:: Excerpted text ::

At its best, the understated story-telling rhythms of Rectify are mesmerizingly beautiful. This is a somber, compelling, and morally complex drama that isn’t always easy to watch, but rewards patient, thoughtful viewing.
At eighteen years old, Daniel Holden (Aden Young) is convicted of raping and murdering his girlfriend. Nineteen years later, after several stays of execution, he’s released from death row when DNA tests conclude he didn’t commit the rape—evidence that throws his under-duress confession into question. After two decades in prison with limited human interaction, Daniel returns to his hometown of Paulie, Georgia like a man emerging from a time machine, exploring a future he doesn’t quite comprehend. But the events of the past loom over his every move, and not just for his conflicted family. The murder of Daniel’s girlfriend still casts long shadows over Paulie, a small town where everybody knows everybody. The opinions of random strangers make Daniel everything from a pariah, to a celebrity, to a political football for the crooked senator, Roland Foulkes (Michael O’Neill), who built his career on Daniel’s conviction. Armed with little more than years of reading in his cell, Daniel moves into his new life in a state of traumatized confusion, balancing the new joys of freedom with the difficult conflicts his release has fomented, and the dark memories his years of meditative seclusion have suppressed.
Rectify, particularly in its first season, is an extraordinary accomplishment, anchored by Young’s nuanced performance as a walking enigma around whom all the small-town drama swirls. Outwardly a man pushing middle age, Young brings an impressive touch of the innocent, arrested teenager to his performance that etches his troubled history into every scene. I was particularly impressed by the way early episodes painted his mundane activities—shopping at a convenience store, wandering through a Target—as science fictional experiences. It throws into sharp relief how much of the world Daniel missed while he was away, and how little of his life he had managed to live before everything tragically changed. Occasionally, his book-learned observations and musings emerge as poetic dialogue the likes of which I haven’t heard since Deadwood.
The mysteries at the core of the story, both on its surface and at its heart, are masterfully handled; in this respect, it reminded a little of Bloodline, a show which possesses striking similarities. For most of the first two seasons, Daniel’s guilt or innocence is left in question, his unwillingness to come clean contributing to the controversy surrounding him. I expected to grow irritated with this coyness, but instead it had the effect of strengthening the fascinating moral and philosophical dilemmas at the core of the narrative. How much suffering is too much? Why do we feel justified in choosing sides and passing judgement on things that have no direct bearing on our lives? What is justice? What is forgiveness and when is it warranted? The ambiguity of Daniel’s actions affords room to explore these issues and investigate complicated emotional reactions. Ultimately, the mystery comes increasingly into focus, but without ever becoming too vivid to rob the drama of its thought-provoking questions.

:::
:: Available data ::

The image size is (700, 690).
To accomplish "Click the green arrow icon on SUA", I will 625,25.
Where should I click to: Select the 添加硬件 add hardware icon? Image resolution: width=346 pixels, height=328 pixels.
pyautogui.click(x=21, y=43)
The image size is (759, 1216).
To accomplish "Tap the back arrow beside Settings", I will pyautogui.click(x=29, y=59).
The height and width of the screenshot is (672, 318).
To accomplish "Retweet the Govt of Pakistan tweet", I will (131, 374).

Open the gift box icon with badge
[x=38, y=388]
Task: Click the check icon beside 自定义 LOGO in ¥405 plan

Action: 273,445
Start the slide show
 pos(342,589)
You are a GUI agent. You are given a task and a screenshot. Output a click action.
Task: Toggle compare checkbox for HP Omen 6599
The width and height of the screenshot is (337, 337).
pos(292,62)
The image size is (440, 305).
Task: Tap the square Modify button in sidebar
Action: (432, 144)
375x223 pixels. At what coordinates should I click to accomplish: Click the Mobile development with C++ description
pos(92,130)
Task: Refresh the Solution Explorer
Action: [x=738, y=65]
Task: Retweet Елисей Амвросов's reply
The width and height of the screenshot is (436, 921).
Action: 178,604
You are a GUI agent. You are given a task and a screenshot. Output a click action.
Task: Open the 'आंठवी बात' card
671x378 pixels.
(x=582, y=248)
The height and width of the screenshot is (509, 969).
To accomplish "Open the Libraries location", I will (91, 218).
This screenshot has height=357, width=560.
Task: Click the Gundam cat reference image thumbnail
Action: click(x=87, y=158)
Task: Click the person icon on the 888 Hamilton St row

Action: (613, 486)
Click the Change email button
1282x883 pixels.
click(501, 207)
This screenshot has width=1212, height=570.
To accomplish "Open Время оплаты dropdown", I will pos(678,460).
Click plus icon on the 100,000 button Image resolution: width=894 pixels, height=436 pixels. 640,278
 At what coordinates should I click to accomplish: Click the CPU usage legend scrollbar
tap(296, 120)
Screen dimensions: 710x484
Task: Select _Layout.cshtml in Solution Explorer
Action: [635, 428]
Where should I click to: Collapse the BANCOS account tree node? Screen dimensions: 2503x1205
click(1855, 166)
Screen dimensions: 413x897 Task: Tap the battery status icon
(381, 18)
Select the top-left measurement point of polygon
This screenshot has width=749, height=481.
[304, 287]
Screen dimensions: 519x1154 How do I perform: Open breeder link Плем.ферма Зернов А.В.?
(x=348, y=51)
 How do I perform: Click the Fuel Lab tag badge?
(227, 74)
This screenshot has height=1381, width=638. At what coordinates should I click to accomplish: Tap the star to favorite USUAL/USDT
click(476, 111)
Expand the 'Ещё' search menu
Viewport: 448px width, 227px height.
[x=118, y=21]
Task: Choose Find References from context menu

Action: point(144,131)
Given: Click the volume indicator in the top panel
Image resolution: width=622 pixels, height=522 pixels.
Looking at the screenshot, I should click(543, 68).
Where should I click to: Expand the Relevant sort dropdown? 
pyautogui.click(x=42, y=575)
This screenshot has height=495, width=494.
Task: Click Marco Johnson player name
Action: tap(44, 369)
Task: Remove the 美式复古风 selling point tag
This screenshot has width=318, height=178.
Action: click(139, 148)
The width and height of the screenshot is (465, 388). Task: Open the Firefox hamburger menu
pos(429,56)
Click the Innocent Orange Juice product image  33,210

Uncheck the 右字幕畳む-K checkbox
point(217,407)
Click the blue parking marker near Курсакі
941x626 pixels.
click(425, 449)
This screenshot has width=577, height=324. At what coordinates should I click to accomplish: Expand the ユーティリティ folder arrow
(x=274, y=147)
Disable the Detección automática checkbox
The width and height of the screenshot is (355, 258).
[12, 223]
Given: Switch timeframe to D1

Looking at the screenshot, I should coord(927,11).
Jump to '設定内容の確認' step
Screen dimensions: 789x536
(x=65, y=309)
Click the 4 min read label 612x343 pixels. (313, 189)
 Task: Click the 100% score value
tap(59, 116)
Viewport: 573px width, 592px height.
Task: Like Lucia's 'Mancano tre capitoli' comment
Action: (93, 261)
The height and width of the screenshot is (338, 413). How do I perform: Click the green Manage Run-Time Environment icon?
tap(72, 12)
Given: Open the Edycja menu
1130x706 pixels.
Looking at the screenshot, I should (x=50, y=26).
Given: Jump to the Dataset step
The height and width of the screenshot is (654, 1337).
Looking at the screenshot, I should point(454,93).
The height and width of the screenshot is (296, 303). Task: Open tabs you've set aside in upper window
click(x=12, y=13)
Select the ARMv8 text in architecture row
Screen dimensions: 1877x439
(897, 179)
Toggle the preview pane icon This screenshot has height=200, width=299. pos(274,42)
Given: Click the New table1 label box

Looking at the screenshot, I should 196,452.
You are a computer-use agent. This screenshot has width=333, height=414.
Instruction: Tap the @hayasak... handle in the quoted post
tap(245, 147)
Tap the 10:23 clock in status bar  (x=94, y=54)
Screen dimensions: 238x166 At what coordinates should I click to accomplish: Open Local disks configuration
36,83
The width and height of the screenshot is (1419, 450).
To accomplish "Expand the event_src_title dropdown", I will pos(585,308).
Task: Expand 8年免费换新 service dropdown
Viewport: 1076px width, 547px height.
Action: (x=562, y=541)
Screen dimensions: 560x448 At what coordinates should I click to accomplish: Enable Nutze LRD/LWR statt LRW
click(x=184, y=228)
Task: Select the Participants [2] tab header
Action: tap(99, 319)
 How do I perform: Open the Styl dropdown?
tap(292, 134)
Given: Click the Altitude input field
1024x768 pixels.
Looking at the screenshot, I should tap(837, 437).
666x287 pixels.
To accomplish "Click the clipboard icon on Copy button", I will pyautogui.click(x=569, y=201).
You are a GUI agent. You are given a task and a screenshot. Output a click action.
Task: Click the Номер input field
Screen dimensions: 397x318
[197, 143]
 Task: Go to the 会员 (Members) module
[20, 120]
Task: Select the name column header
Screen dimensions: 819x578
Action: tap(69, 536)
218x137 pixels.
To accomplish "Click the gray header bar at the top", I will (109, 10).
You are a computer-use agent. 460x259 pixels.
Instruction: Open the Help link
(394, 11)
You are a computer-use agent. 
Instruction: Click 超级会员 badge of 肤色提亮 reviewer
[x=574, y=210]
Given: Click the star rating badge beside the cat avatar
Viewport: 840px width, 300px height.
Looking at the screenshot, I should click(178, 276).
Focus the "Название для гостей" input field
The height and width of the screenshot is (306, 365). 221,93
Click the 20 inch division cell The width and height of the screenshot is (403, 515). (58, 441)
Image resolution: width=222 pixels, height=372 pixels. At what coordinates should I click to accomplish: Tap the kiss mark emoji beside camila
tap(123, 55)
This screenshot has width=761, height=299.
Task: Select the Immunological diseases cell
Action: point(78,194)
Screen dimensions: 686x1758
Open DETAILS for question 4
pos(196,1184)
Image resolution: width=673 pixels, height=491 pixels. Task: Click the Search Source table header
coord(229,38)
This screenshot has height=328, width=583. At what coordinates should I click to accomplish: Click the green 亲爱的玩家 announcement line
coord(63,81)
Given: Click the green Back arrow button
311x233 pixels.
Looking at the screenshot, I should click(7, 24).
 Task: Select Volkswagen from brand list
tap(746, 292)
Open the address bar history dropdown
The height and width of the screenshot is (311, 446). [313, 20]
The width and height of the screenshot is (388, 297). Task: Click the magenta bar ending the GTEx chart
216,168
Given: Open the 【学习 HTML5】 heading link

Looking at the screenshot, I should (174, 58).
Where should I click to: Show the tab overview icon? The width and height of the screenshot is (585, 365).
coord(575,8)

:::

[Tasks to perform]
**a)** From the Rectify review, list everything the opinions of random strangers make Daniel.
**b)** In the Rectify review, what is the name of Daniel's hometown?

[Answers by item number]
**a)** A pariah, a celebrity, and a political football for the crooked senator, Roland Foulkes

**b)** Paulie, Georgia